In 1995, President Clinton, at the urging of Vice President Gore, established the National Bioethics Advisory Commission, whose 17 members include seven professional bioethicists. The NBAC, headed by Princeton University President Harold Shapiro, has issued a string of reports, most famously its recommendation that a five-year ban be imposed on efforts to clone human beings.
In January, Gore announced at the annual meeting of the American Association for the Advancement of Science that the administration plans to increase direct federal funding for bioethical research by $10 million. While such amounts may sound small, they leverage a lot of power. And that power is growing at the expense of individual choice.

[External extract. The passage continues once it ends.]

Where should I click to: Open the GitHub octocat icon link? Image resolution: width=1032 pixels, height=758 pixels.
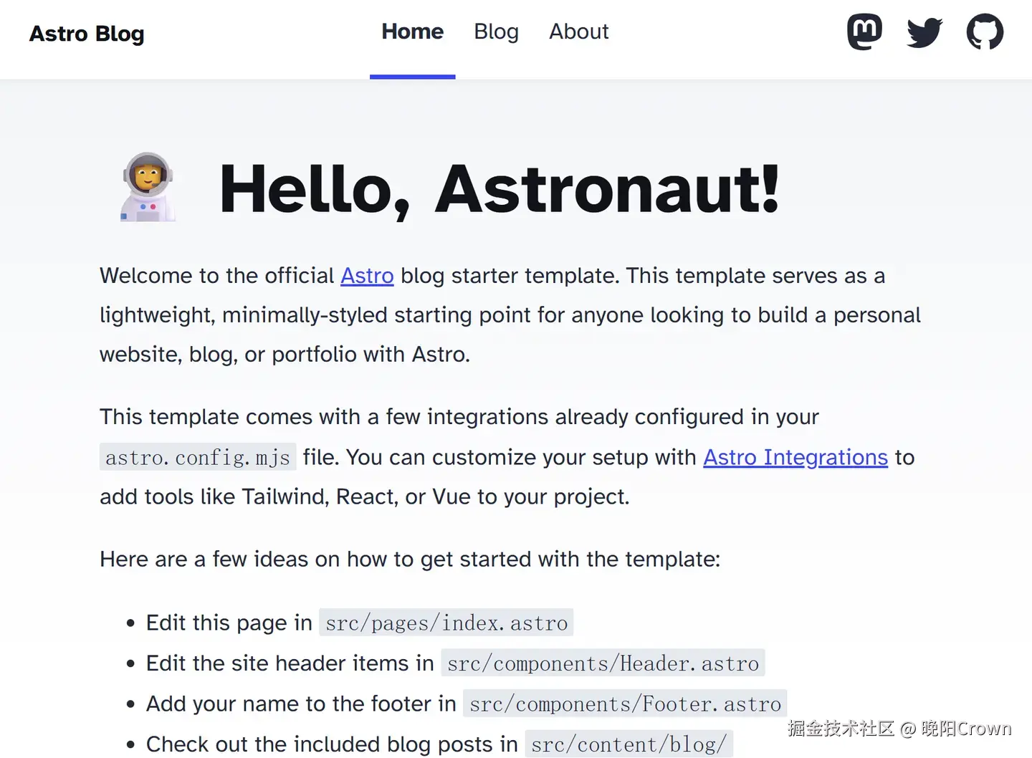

A self-conscious marriage of philosophy and policy, bioethics began in a very different spirit. It was born in the 1960s as a counterbalance to "doctor-knows-best" paternalism. Then, it focused on increasing the autonomy of patients in their relations with doctors, hospitals, researchers, insurers, and government agencies. Early bioethicists successfully challenged researchers to be more respectful of their patients/subjects and demanded that they obtain informed consent before treatment or experimentation.
The field received a major boost in the early 1970s, when it was revealed that doctors working with the U.S. Public Health Service had enrolled 399 black men in Tuskegee, Alabama, as part of a study that followed the course of their syphilis infections without treating them. The resulting scandal underscored the urgent need for better protections for research subjects and led to the expansion and strengthening of the institutional review board (IRB) system. All federally funded research using human subjects must receive approval from an IRB that makes sure the benefits of the research outweigh the risks and the researchers have obtained the informed consent of the subjects. Today, there are some 4,000 IRBs reviewing research proposals. While not perfect, the IRB system has been an effective mechanism for protecting patients and research subjects.
But as the Simha case shows, many bioethicists are now rediscovering the virtues of paternalism. This time, bioethicists themselves want to determine what patients need to know and what treatments they should get--bioethicist-knows-best, if you will. What they claim to know best is not only that patients' choices should be limited but that social interests should supersede personal considerations and that the mechanism of the market has no place in medical treatment.
For example, genetic testing--the issue in Simha's case--is exploding. More than 450 tests for genetic disorders are now available. This disturbs those bioethicists who have assumed the position that medical ignorance is medical bliss.
"Ninety-nine percent of all of our genetic tests tell you something that there is nothing you can do about for yourself," says Boston University's Annas. He cites the test for Huntington's disease, a devastating degenerative neurological condition that generally strikes middle-aged adults. According to Annas, the test tells a patient, "You're going to die this horrible death, and there's nothing you can do about it." Thus, he says, the tests end up creating pathology in people who are healthy but who now think that they are sick.